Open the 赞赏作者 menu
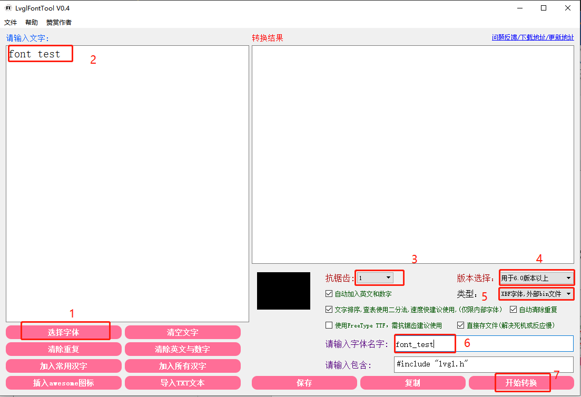This screenshot has height=397, width=581. (x=59, y=23)
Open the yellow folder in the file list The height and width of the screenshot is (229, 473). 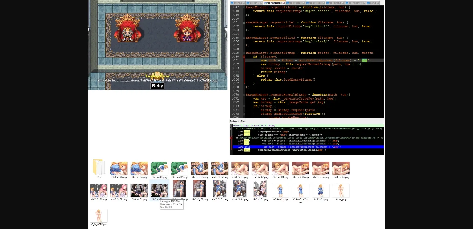click(99, 168)
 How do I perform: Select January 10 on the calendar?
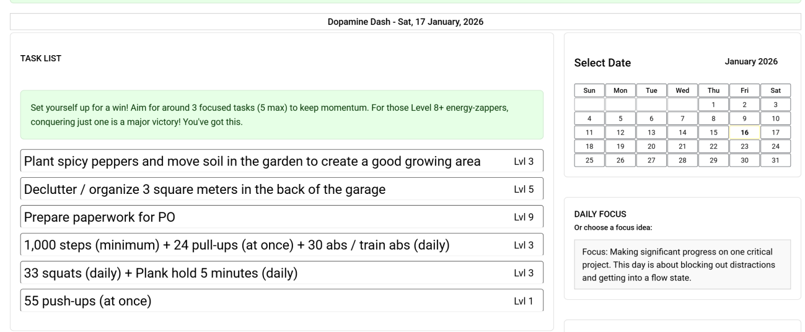[x=775, y=118]
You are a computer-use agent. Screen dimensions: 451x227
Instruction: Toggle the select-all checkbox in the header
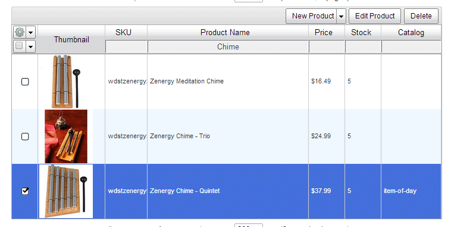tap(19, 46)
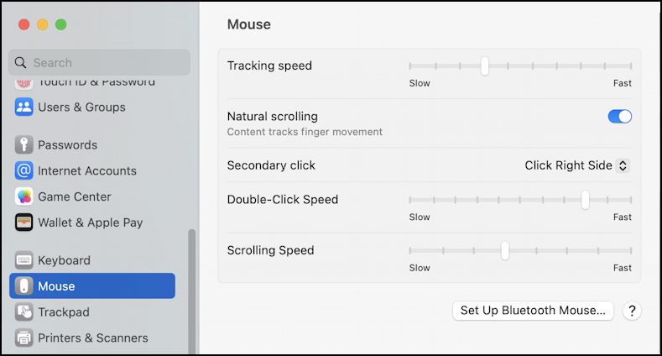Click the Users & Groups icon
Viewport: 662px width, 356px height.
pyautogui.click(x=23, y=107)
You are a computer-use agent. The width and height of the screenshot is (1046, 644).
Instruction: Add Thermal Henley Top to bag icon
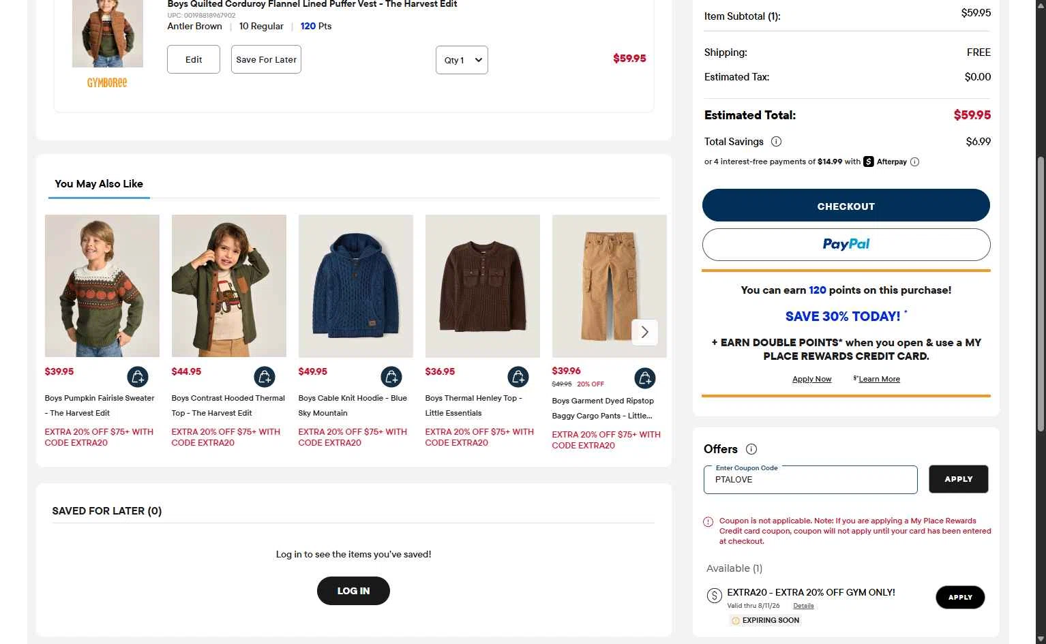coord(518,376)
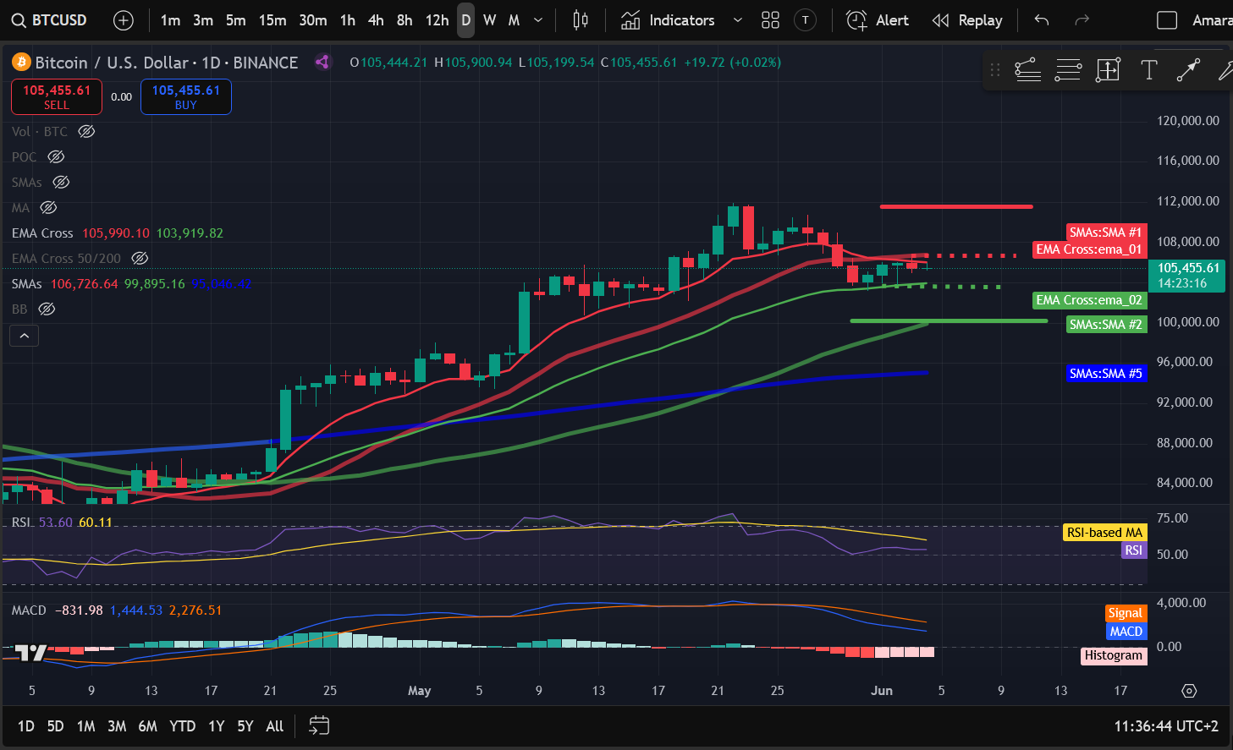Viewport: 1233px width, 750px height.
Task: Select the measure tool with crosshair box
Action: tap(1108, 71)
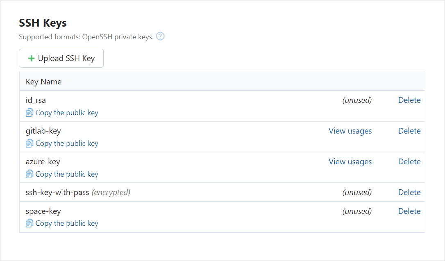Click the green plus icon on Upload button
The image size is (445, 261).
click(x=31, y=58)
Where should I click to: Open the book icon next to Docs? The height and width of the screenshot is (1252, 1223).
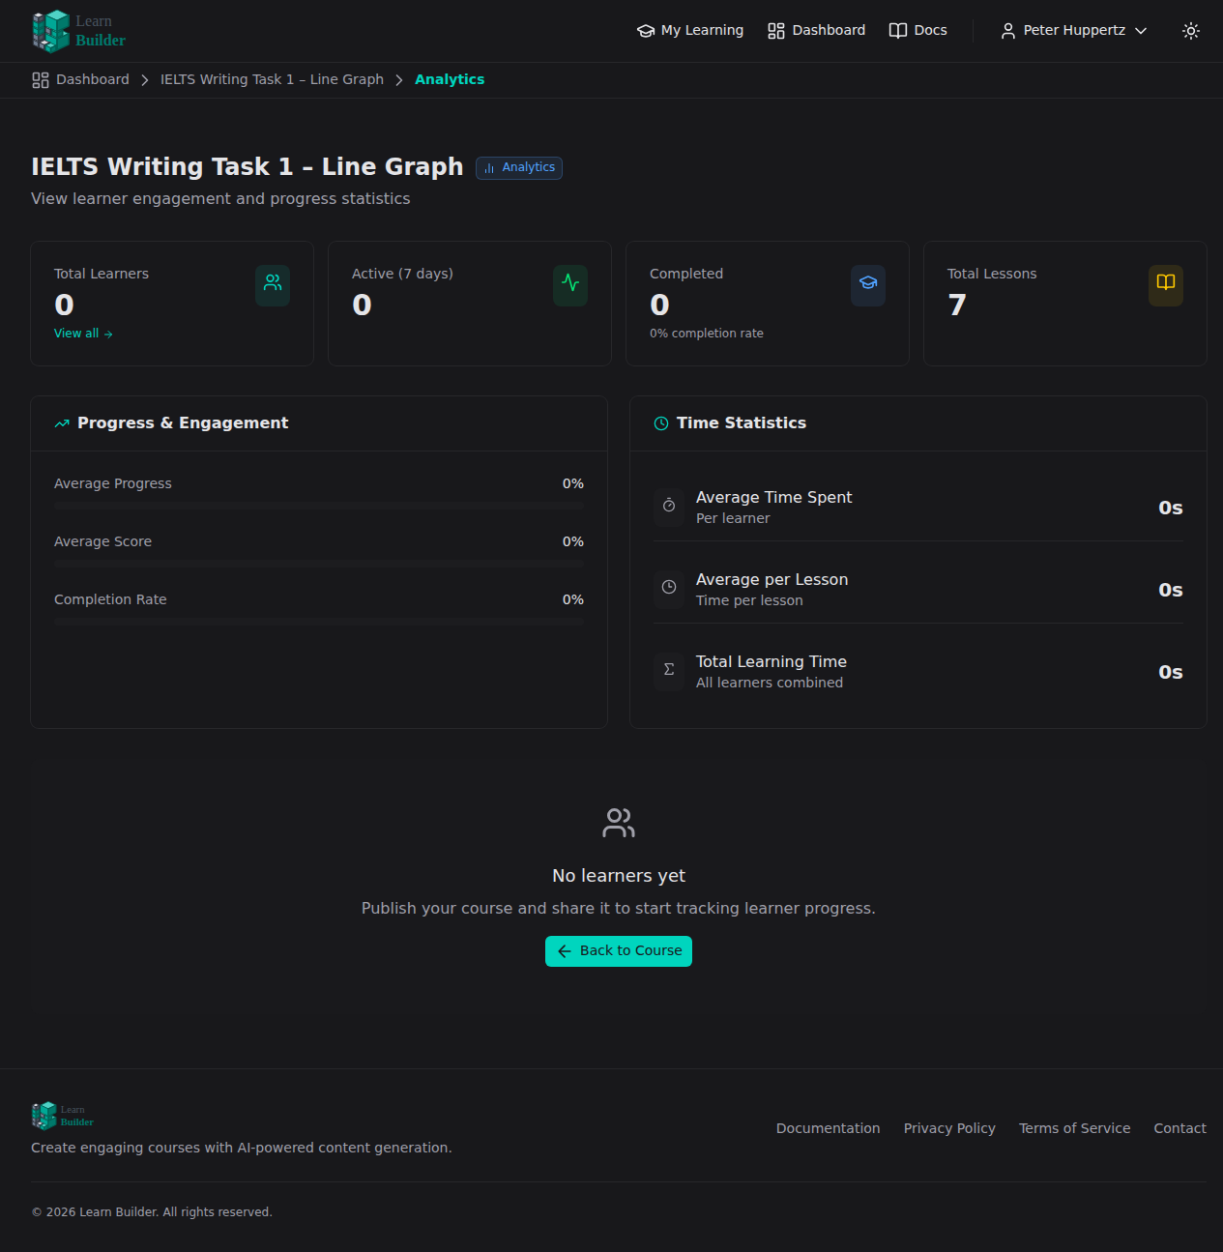897,30
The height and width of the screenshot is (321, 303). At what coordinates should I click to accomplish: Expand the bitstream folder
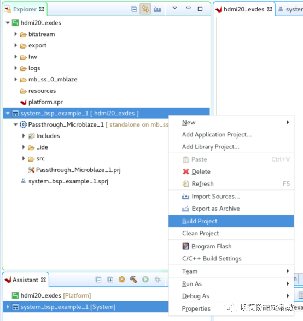[x=16, y=34]
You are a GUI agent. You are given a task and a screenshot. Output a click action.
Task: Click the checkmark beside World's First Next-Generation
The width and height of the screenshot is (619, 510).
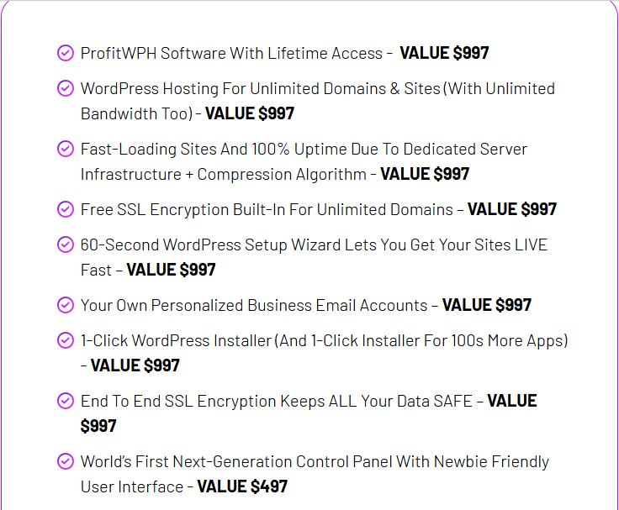65,461
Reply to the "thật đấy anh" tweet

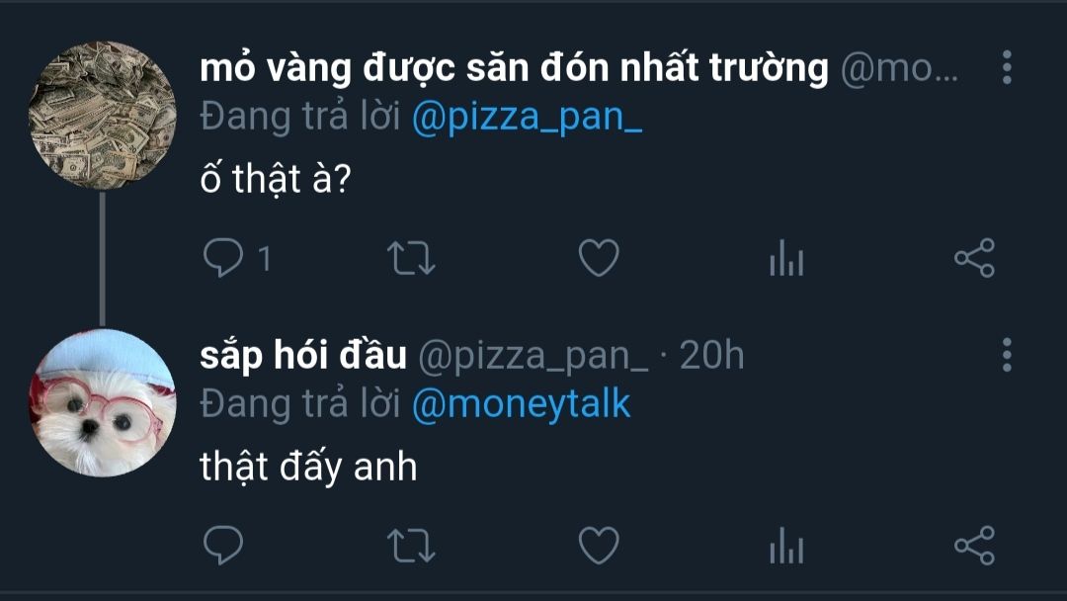223,546
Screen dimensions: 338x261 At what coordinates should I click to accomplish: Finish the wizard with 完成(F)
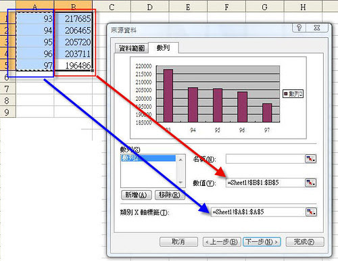click(305, 242)
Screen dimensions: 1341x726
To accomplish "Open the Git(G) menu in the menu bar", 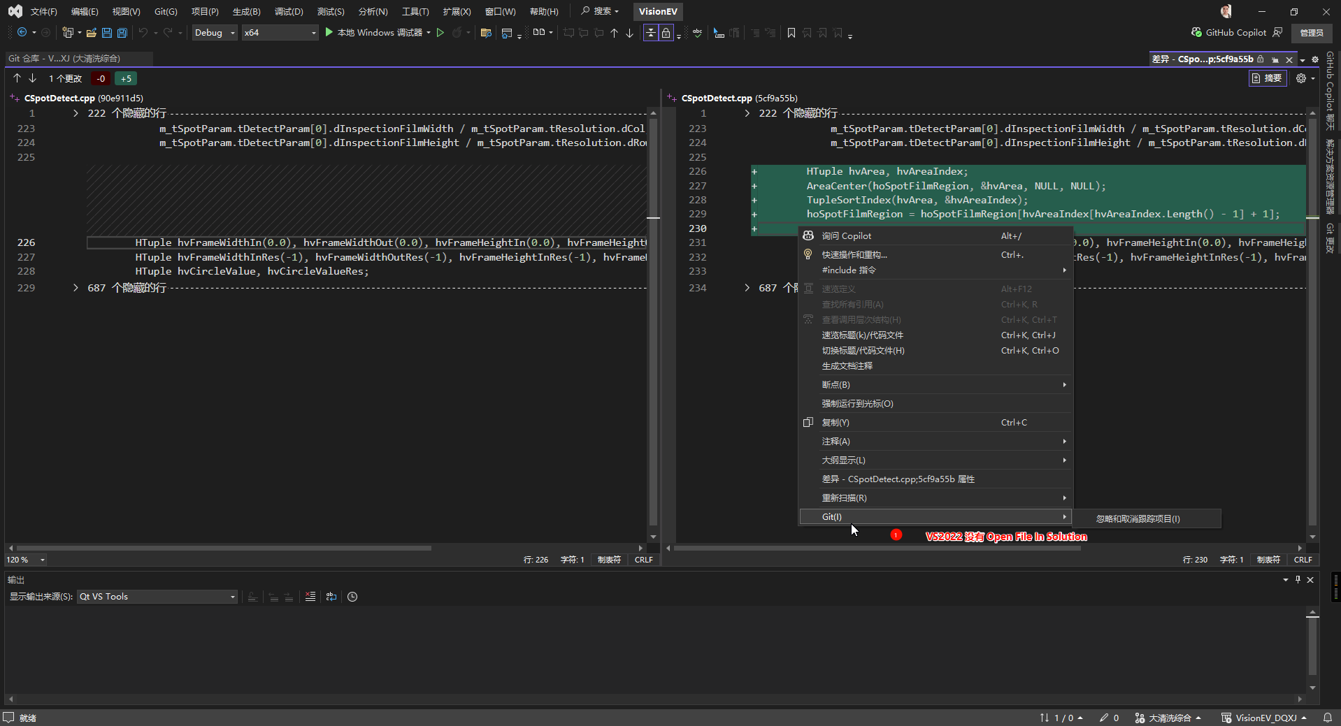I will 166,12.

----------

*PROBLEM*.
Find every line in the data above that contains the word "should", and copy each of those lines in full.

*RESPONSE*.
Where should I click to: Open the book icon next to Docs? The height and width of the screenshot is (1252, 1223).
The height and width of the screenshot is (321, 303). At what coordinates should I click to accomplish: Expand the bitstream folder
Screen dimensions: 338x261 At what coordinates should I click to accomplish: Finish the wizard with 完成(F)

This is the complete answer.